EXTRAIT À LIRE:
>>>

Sur la face dorsale, une série de stries verticales parallèles part d'un trait horizontal situé sous les fesses. Cet élément est interprété comme une sorte de pagne. Les détails en sont très précis, montrant le sens de torsion de la cordelette et celui, opposé, des cordages du "pagne" ; Soffer et al. y voient même des effilochures de certaines cordes en bas du "pagne" ; ces détails, d'après eux, viennent renforcer l'importance des vêtements et autres objets fabriqués à partir de matières végétales. La position très basse de la cordelette de maintien rappelle celle sur la vénus de Dolní Věstonice[10].
Cette statuette correspond à ce qui a été appelé la « loi de frontalité »[11].
Yves Coppens (1989) publie la remarque que le fessier est à l'envers, et que si on tourne la statue pour le "mettre à l'endroit", apparaît alors une autre figure représentant les 2/3 supérieurs d'un autre personnage, également féminin. Le "pagne" devient une chevelure. D'autres avant lui ont remarqué cette dualité mais ne lui ont pas donné l'importance et certains en ont même nié l'intention[12]. Ainsi Luquet, qui affirme que « du fait de la totale symétrie de la statuette, l'artiste, lorsqu'il l'a retournée pour figurer la chevelure, s'est trompé de côté et a représenté celle-ci sur le verso de la mauvaise pointe, celle des pieds au lieu de la tête[13] » (sic). Même Henri Delporte (1979) reprend cette idée : « Cette observation plaiderait en faveur de l'erreur de l'artiste »[14].
La double image est pourtant la seule explication cohérente pour la fossette située en bas du sillon inter-fessier, qui a « beaucoup embarrassé les commentateurs »[15]. Saint-Périer (1922) en fait soit une fossette coccygienne soit un anus (pourtant invisible chez l'humain en position orthostatique) ; pour Régnault (1924) (pourtant médecin) ce serait une fistule coccygienne congénitale ; Leroi-Gourhan y voit un vestige de triangle coccygien au siège aberrant. Mais lorsque la statuette est inversée, ce trait devient une fossette du sacrum (fossette sacrée) tout à fait plausible[7].
Un des bas-reliefs de Laussel présente le même effet-miroir[16], elle aussi datée du Périgordien V à burins de Noailles[17], et dont l'intention de dualité en miroir a elle aussi été rejetée par les prédécesseurs de Coppens qui n'ont voulu y voir qu'un accouplement ou un accouchement[18]. Pourtant l'art paléolithique n'est pas étranger de la dualité d'images et l'ambigüité des formes. Ainsi la statuette anthropomorphe « phallo-féminine » de Castelnaud-la-Chapelle découverte dans les années 1980 et étudiée par Randall White (2002)[19]. On peut aussi citer les animations de sujets mises en évidence par Marc Azéma, qui dans un autre registre supposent elles aussi une conceptualisation multiple pour la même image.

<<<

LISTE DES DONNÉES:
>>>

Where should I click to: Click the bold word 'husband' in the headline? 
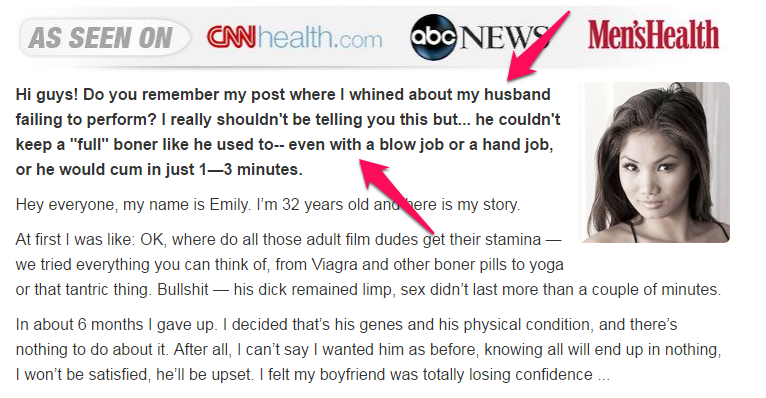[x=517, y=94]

<<<
>>>

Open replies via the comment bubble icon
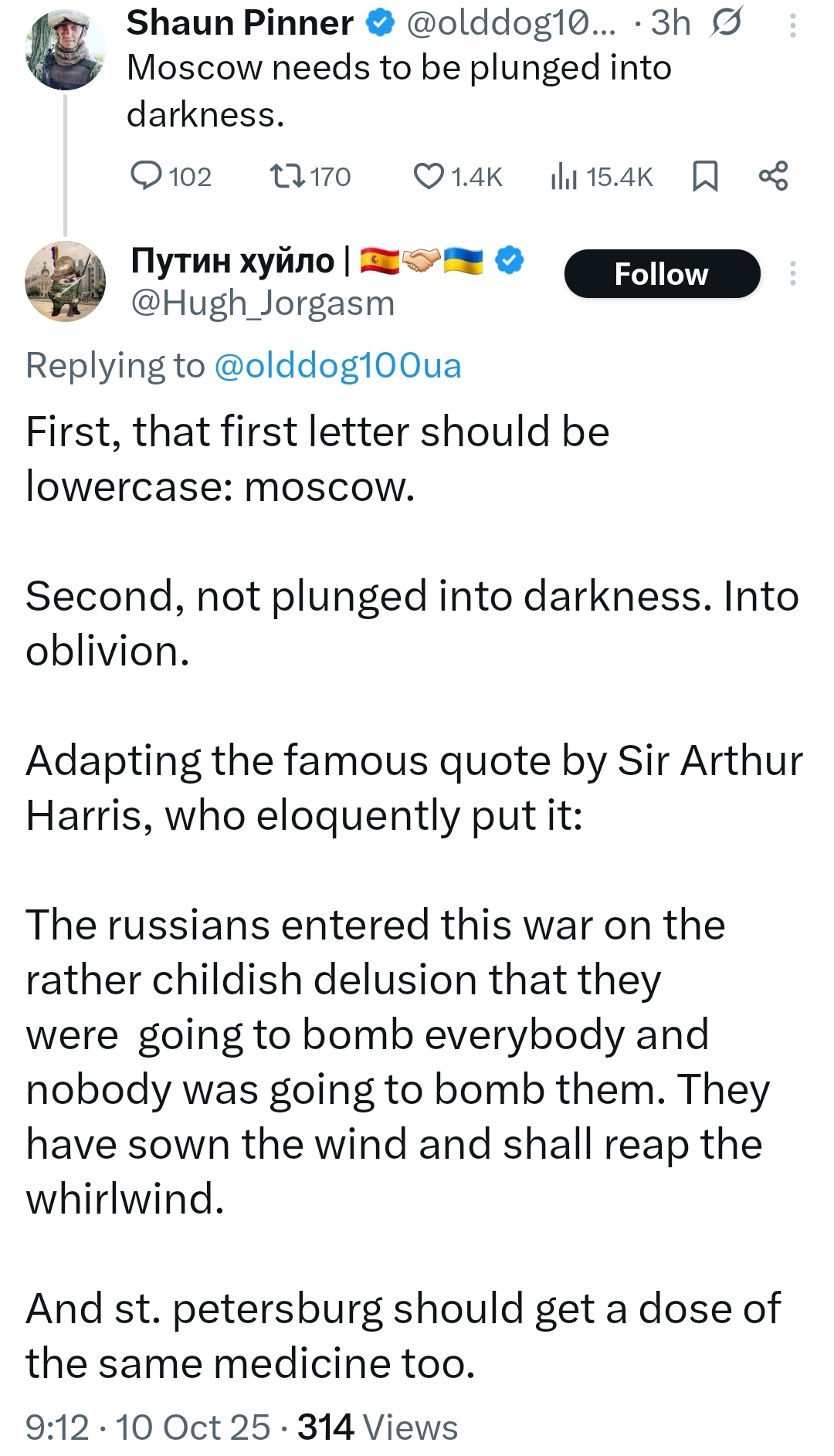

<<<

VOTRE OBJECTIF:
Recopiez à l'identique le passage de l'extrait sur la statuette qui commence à « Sur la face » et se termine à « de Dolní Věstonice[10]. ».

RÉSULTAT ATTENDU:
Sur la face dorsale, une série de stries verticales parallèles part d'un trait horizontal situé sous les fesses. Cet élément est interprété comme une sorte de pagne. Les détails en sont très précis, montrant le sens de torsion de la cordelette et celui, opposé, des cordages du "pagne" ; Soffer et al. y voient même des effilochures de certaines cordes en bas du "pagne" ; ces détails, d'après eux, viennent renforcer l'importance des vêtements et autres objets fabriqués à partir de matières végétales. La position très basse de la cordelette de maintien rappelle celle sur la vénus de Dolní Věstonice[10].